WORK TO COMPLETE:
For this exercise, output every line of the data as it stands.

RECORDS PROVIDED:

# # # # # # #

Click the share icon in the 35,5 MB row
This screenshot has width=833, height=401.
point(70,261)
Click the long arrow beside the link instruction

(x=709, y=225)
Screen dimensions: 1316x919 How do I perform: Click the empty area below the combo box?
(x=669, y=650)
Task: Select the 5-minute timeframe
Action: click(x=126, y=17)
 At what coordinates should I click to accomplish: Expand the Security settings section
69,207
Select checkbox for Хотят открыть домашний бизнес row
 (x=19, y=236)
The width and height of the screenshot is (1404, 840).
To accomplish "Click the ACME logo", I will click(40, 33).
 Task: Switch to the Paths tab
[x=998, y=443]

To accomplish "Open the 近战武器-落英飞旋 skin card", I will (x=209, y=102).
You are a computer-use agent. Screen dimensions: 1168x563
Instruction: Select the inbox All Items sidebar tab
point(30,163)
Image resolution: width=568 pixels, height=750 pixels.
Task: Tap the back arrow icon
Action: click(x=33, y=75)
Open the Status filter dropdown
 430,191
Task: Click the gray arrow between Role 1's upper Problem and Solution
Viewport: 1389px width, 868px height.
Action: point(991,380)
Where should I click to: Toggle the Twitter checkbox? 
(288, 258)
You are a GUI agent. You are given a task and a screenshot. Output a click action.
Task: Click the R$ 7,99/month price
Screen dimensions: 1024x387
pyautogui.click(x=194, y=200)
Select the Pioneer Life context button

# # # # # # #

ANSWER TO THIS EXERCISE:
Click the share icon in the 35,5 MB row
This screenshot has width=833, height=401.
point(70,261)
Click the long arrow beside the link instruction

(x=709, y=225)
Screen dimensions: 1316x919 How do I perform: Click the empty area below the combo box?
(x=669, y=650)
Task: Select the 5-minute timeframe
Action: click(x=126, y=17)
 At what coordinates should I click to accomplish: Expand the Security settings section
69,207
Select checkbox for Хотят открыть домашний бизнес row
 (x=19, y=236)
The width and height of the screenshot is (1404, 840).
To accomplish "Click the ACME logo", I will click(40, 33).
 Task: Switch to the Paths tab
[x=998, y=443]

To accomplish "Open the 近战武器-落英飞旋 skin card", I will (x=209, y=102).
You are a computer-use agent. Screen dimensions: 1168x563
Instruction: Select the inbox All Items sidebar tab
point(30,163)
Image resolution: width=568 pixels, height=750 pixels.
Task: Tap the back arrow icon
Action: click(x=33, y=75)
Open the Status filter dropdown
 430,191
Task: Click the gray arrow between Role 1's upper Problem and Solution
Viewport: 1389px width, 868px height.
Action: point(991,380)
Where should I click to: Toggle the Twitter checkbox? 
(288, 258)
You are a GUI agent. You are given a task and a screenshot. Output a click action.
Task: Click the R$ 7,99/month price
Screen dimensions: 1024x387
pyautogui.click(x=194, y=200)
Select the Pioneer Life context button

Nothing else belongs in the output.